▶ [Atividades propostas]:
A) Liste todos os medicamentos que, de acordo com o texto sobre a vitamina D e a covid-19, são ou foram estudados em algum momento.
B) Transcreva sem alterações o trecho do texto sobre a vitamina D e a covid-19 que vai de "É importante lembrar" até "todo o ano).".

▶ [Texto para leitura]:
Foi a partir dessa controvérsia que informações falsas começaram a se difundir sobre a suposta eficácia da vitamina D contra a covid-19.

CRÉDITO,GETTY IMAGES
Peixes gordurosos e derivados do leite estão entre as principais fontes de vitamina D na alimentação — até agora, não há evidências científicas de que suplementação com a vitamina ajude no combate à covid-19
Muitos tratamentos bastante conhecidos pelos brasileiros foram sugeridos para a covid-19.
Hidroxicloroquina, ivermectina e vitamina D — todos esses medicamentos são ou foram, em algum momento, estudados.
É importante lembrar que sugerir que um tratamento possa ser eficaz e depois descobrir que isso não é verdade faz parte do processo científico normal.
O problema é que, hoje em dia, pesquisas online, em fases iniciais ou de baixa qualidade têm sido compartilhadas fora do contexto. E a confusão que isso cria pode ser explorada por pessoas que promovem teorias da conspiração.
Há alguma lógica por trás do motivo pelo qual a vitamina D pode ser útil no tratamento ou prevenção de covid-19.
Ela desempenha um papel na imunidade e já é recomendada, por exemplo, no Reino Unido - onde todos devem tomar o suplemento no inverno (sendo que aqueles com maior risco de deficiência de vitamina D são aconselhados a tomá-la durante todo o ano).

▶ [Itens selecionados]:
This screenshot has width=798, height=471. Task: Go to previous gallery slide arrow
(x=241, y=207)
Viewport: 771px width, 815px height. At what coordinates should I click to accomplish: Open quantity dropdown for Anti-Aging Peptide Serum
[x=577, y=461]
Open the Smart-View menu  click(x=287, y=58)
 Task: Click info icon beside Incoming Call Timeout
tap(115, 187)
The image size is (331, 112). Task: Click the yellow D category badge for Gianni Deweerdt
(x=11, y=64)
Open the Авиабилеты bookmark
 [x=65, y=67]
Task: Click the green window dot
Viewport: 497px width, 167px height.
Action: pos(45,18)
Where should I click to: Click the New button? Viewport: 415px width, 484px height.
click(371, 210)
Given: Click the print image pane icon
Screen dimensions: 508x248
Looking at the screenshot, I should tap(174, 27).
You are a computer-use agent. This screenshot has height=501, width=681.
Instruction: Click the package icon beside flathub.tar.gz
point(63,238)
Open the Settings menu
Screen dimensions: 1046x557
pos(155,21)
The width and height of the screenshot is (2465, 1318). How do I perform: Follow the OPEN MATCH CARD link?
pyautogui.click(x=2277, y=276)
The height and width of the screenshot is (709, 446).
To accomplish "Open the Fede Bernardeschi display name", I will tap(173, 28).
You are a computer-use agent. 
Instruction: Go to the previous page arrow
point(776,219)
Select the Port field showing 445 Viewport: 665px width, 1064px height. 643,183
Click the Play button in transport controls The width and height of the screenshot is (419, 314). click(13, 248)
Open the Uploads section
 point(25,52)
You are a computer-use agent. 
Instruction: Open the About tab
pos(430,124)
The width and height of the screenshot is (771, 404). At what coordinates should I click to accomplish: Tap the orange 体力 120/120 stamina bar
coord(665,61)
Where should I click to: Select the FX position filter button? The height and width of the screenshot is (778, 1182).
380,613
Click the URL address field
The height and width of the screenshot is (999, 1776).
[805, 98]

▶ [Resolução das atividades]:
A) Hidroxicloroquina, ivermectina e vitamina D.

B)
É importante lembrar que sugerir que um tratamento possa ser eficaz e depois descobrir que isso não é verdade faz parte do processo científico normal.
O problema é que, hoje em dia, pesquisas online, em fases iniciais ou de baixa qualidade têm sido compartilhadas fora do contexto. E a confusão que isso cria pode ser explorada por pessoas que promovem teorias da conspiração.
Há alguma lógica por trás do motivo pelo qual a vitamina D pode ser útil no tratamento ou prevenção de covid-19.
Ela desempenha um papel na imunidade e já é recomendada, por exemplo, no Reino Unido - onde todos devem tomar o suplemento no inverno (sendo que aqueles com maior risco de deficiência de vitamina D são aconselhados a tomá-la durante todo o ano).